That is evidently one of the Chancellor's objects, but as there is little manufacturing industry in such areas—and the employment provided by manufacturing industry in the Highlands is only 10 per cent., according to the Government's own figures issued in January—will not these young people have to leave these areas? In the case of Scotland they will undoubtedly go south to England, or else go abroad, and this will accelerate the flow away from Scotland which in other contexts the Government have been contending that they are trying to stop. No wonder the letters S.E.P. have come to mean in Scotland the Scottish Emigration Plan !

I recognise that in the industrial belt in Scotland the problem will not be the same. My hon.
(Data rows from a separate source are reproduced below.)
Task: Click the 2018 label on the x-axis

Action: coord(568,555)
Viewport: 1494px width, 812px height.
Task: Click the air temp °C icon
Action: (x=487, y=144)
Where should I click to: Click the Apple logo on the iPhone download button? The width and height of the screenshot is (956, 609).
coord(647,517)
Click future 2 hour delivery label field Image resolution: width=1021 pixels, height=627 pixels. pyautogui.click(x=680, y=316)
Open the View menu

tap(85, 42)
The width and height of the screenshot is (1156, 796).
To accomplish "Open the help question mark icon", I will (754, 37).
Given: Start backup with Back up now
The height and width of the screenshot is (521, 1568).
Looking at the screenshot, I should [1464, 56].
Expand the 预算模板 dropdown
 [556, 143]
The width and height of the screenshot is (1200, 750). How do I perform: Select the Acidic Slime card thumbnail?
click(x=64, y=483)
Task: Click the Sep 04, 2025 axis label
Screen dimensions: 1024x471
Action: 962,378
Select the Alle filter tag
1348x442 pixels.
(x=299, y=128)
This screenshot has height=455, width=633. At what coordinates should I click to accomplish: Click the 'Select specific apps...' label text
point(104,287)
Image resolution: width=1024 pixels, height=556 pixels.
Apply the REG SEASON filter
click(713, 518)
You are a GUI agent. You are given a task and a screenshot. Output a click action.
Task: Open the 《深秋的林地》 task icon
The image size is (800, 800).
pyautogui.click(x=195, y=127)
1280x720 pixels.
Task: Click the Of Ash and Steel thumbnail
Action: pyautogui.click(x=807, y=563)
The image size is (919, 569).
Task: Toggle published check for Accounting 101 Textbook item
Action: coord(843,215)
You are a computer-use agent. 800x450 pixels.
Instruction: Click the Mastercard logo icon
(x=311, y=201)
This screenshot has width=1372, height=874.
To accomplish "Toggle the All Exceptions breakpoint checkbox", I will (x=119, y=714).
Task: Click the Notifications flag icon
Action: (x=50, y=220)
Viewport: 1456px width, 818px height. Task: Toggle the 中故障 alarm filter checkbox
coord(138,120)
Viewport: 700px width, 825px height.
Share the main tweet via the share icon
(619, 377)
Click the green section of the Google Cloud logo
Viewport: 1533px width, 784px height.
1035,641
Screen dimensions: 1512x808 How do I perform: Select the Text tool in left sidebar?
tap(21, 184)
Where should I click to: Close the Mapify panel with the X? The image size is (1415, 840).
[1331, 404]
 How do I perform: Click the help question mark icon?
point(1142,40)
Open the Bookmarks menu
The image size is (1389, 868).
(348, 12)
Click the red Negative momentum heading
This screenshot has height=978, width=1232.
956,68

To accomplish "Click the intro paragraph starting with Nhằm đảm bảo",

Friends have brought to light many of the anomalies which arise there, but it is the large rural areas that make up so much of Scotland which will suffer, and those whose jobs will disappear, or for whom there will be no jobs, may well have to leave Scotland altogether.

The Guillotine has resulted in our having no chance in Committee to discuss the main points affecting such areas in Scotland, the areas which will bear the heaviest impact of the tax because so little is to be repaid to them under the Bill. In a tantalising way, Ministers have spoken of refining the tax after it has been in operation for some time, and there has been a hint that in such refinement in the future regional considerations could be taken into account. But why not do this now? The regions which will be hit the hardest under the Bill are largely those which the Government are supposed to be aiming to assist with development. Instead of reducing jobs, the Government are supposed to be increasing employment in those areas.

Nothing was said during the General Election campaign in March that most of the jobs in the north of Scotland, for example, would be subjected to this tax, while a large proportion of jobs elsewhere would not only not be taxed, but would be rewarded with payment of a premium. This is a classic example of the Government's habit of saying one thing and doing another.

11.28 p.m.

Lieut.-Colonel Sir Walter Bromley-Davenport (Knutsford)

I shall develop the point so ably put by my hon. Friend the Member for Worcestershire, South (Sir G. Nabarro). The only reason why the nationalised industries are to be exempted from the Selective Employment Tax is that that is the only way by which they can be helped to compete against private enterprise.

There are three golden rules which are never broken by these moronic nationalised industries.[Laughter.] Let the animal noises cease both above and below the Gangway opposite. They increase costs, they give worse service, or they inflict gigantic losses on the public—and usually it is all three together.

I say again, at dictation speed to get it right into the cranium of the Minister, that the real object of the tax is to help the nationalised industries to defeat private enterprise and to try, if possible, to put it out of business. If that is not the reason, what is it?

11.30 p.m.

Mr. Patrick Jenkin

I am glad that the Parliamentary Secretary to the Ministry of Technology is in his place, because the point I am about to raise is relevant to his activites. The tax we are considering is seen as wholly ludicrous in the context of the developing technological industries. The whole trend in these industries is away from having men actually at the plant making things and towards reducing the number of people directly engaged in manufacture.

Correspondingly, the trend must be weighted towards the employment of those who are coming to be known as technico-administrative people. The number of firms having to employ a greater proportion of people in offices is increasing in the technical industries, in computer manufacturing, in the chemical industries and in other advanced manufacturing. It is a very strong trend.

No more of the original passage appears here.